↓↓↓
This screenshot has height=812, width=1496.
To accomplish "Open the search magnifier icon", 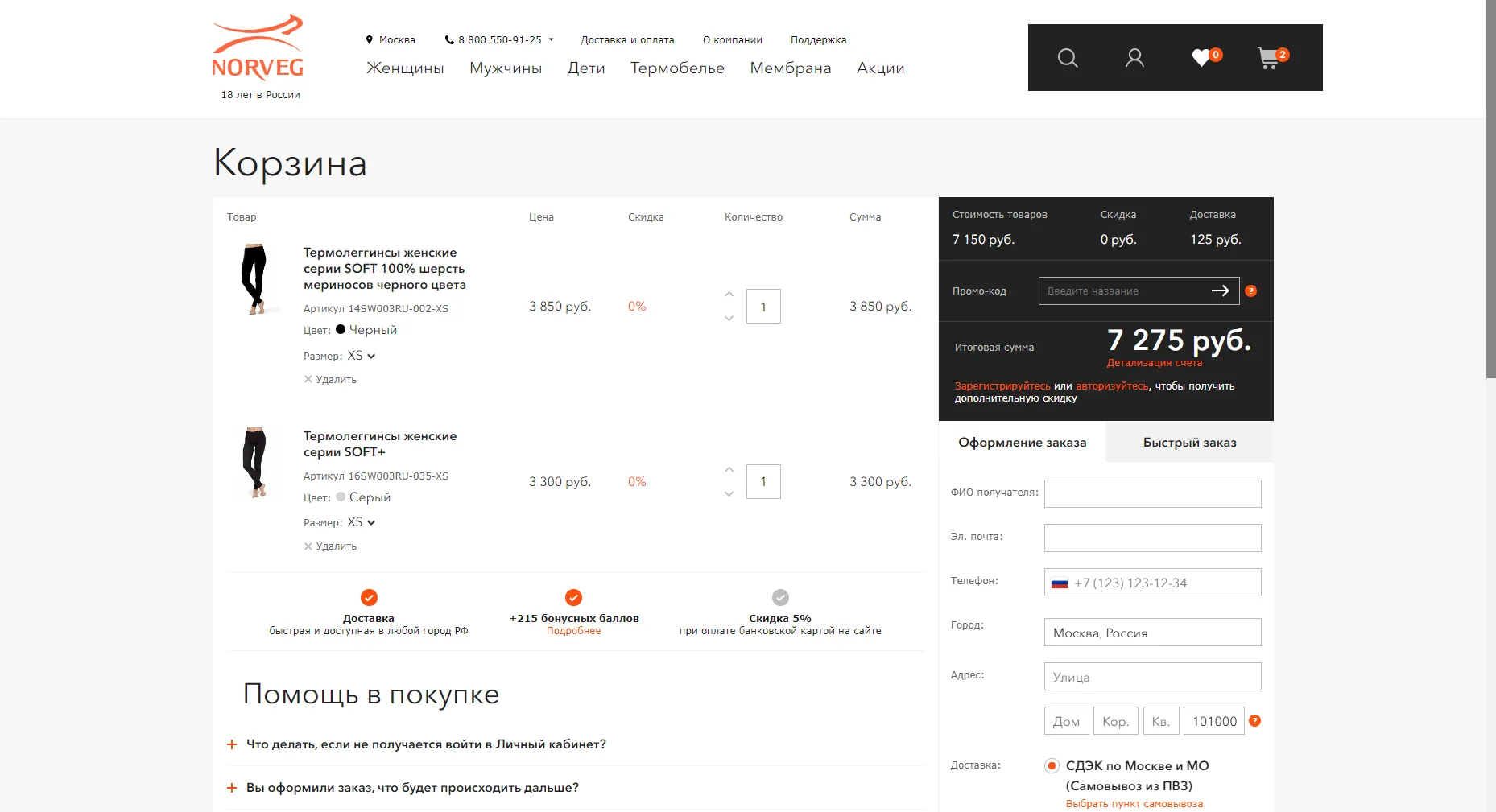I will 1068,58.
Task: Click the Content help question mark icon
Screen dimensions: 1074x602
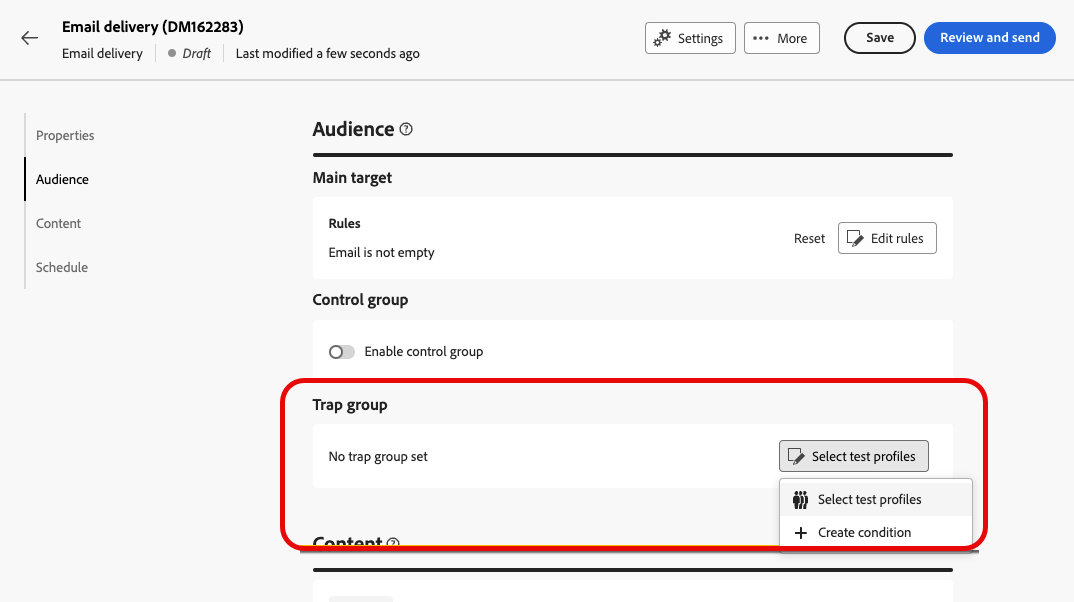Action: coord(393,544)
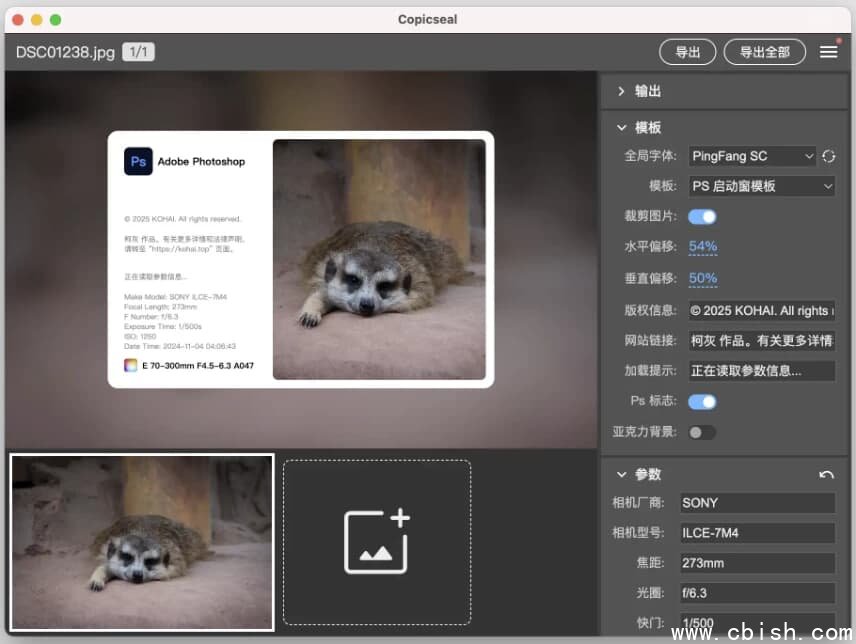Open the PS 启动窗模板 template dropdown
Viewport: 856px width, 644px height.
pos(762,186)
↑↑↑
↓↓↓
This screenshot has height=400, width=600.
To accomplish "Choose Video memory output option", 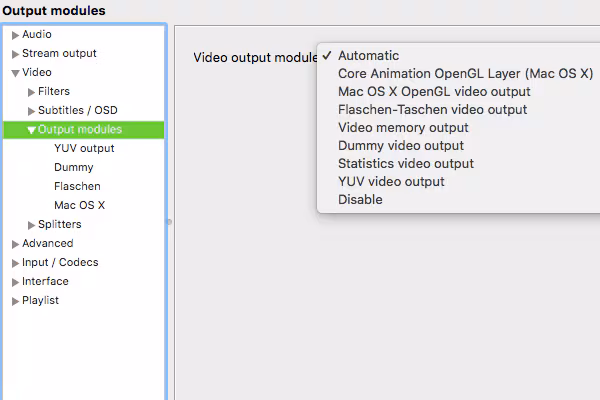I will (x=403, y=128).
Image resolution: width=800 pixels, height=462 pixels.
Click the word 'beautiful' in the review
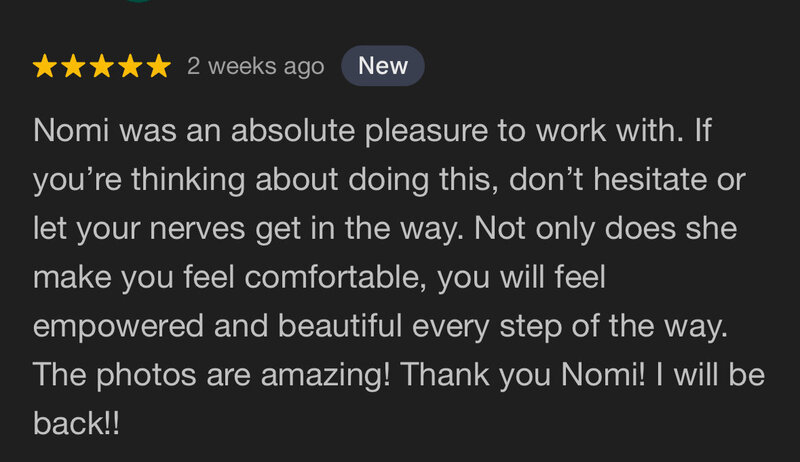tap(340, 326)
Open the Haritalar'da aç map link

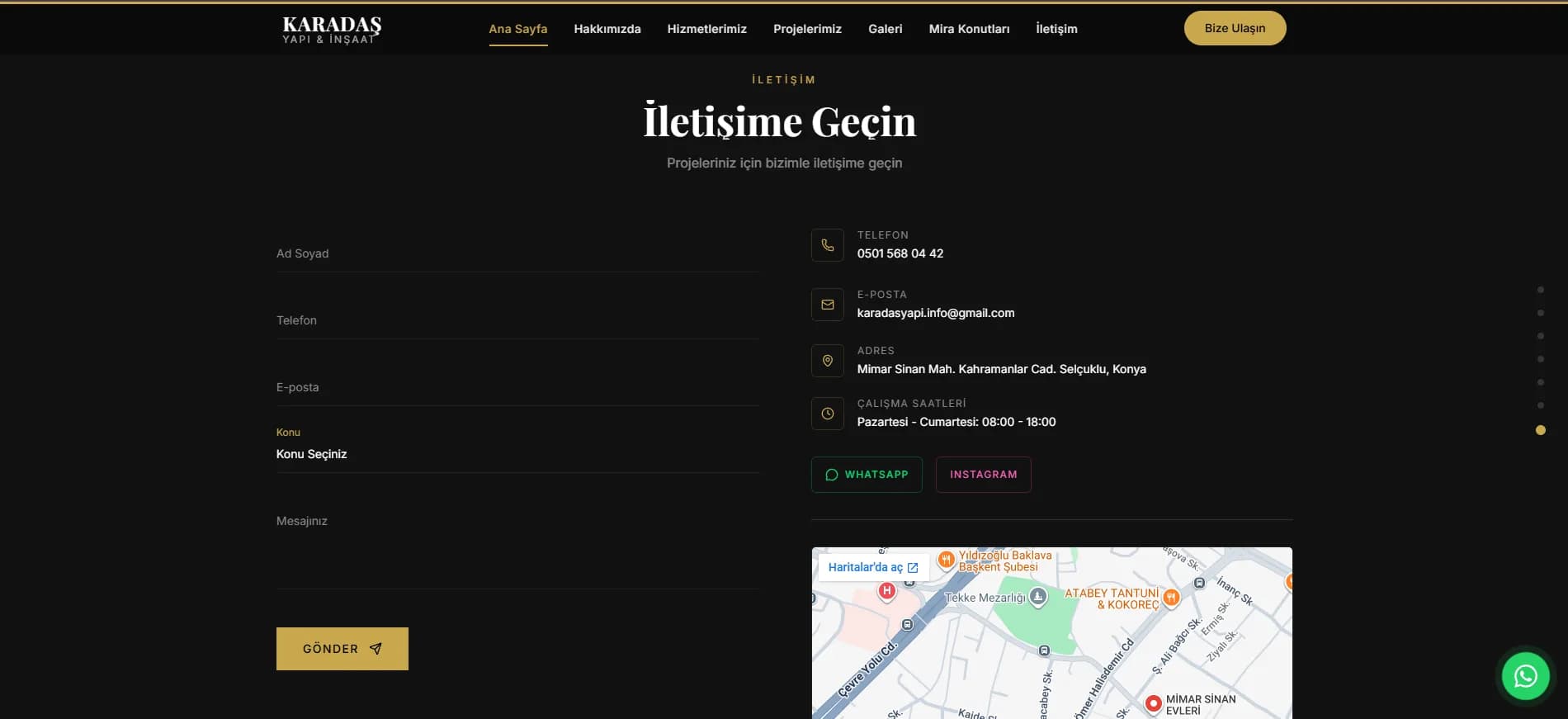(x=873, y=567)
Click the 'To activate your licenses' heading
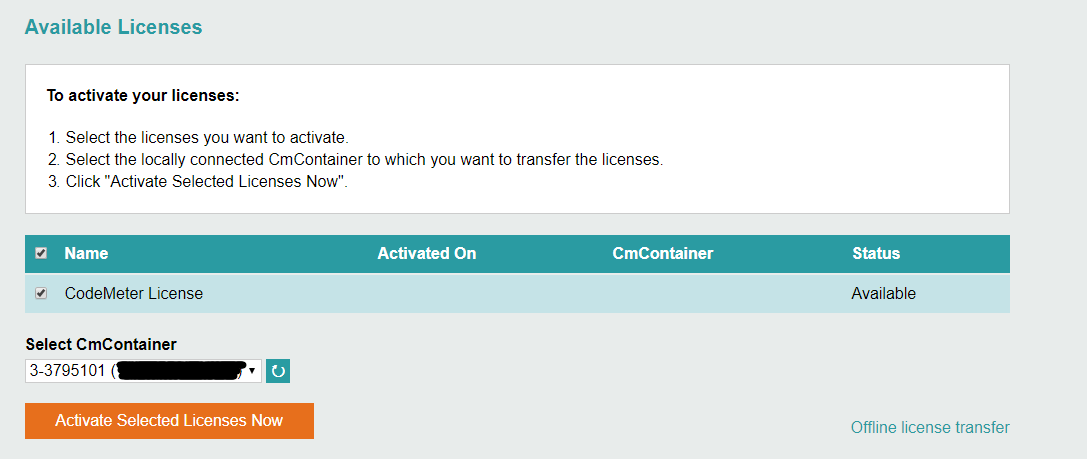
↑↑↑
↓↓↓
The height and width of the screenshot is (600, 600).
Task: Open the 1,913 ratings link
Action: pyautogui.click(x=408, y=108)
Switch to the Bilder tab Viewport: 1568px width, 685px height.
↑↑↑
WORK TO COMPLETE: Lines of the listing above that contain the word "This" must all be copied.

RESPONSE AREA:
This screenshot has height=812, width=1496.
This screenshot has height=400, width=600.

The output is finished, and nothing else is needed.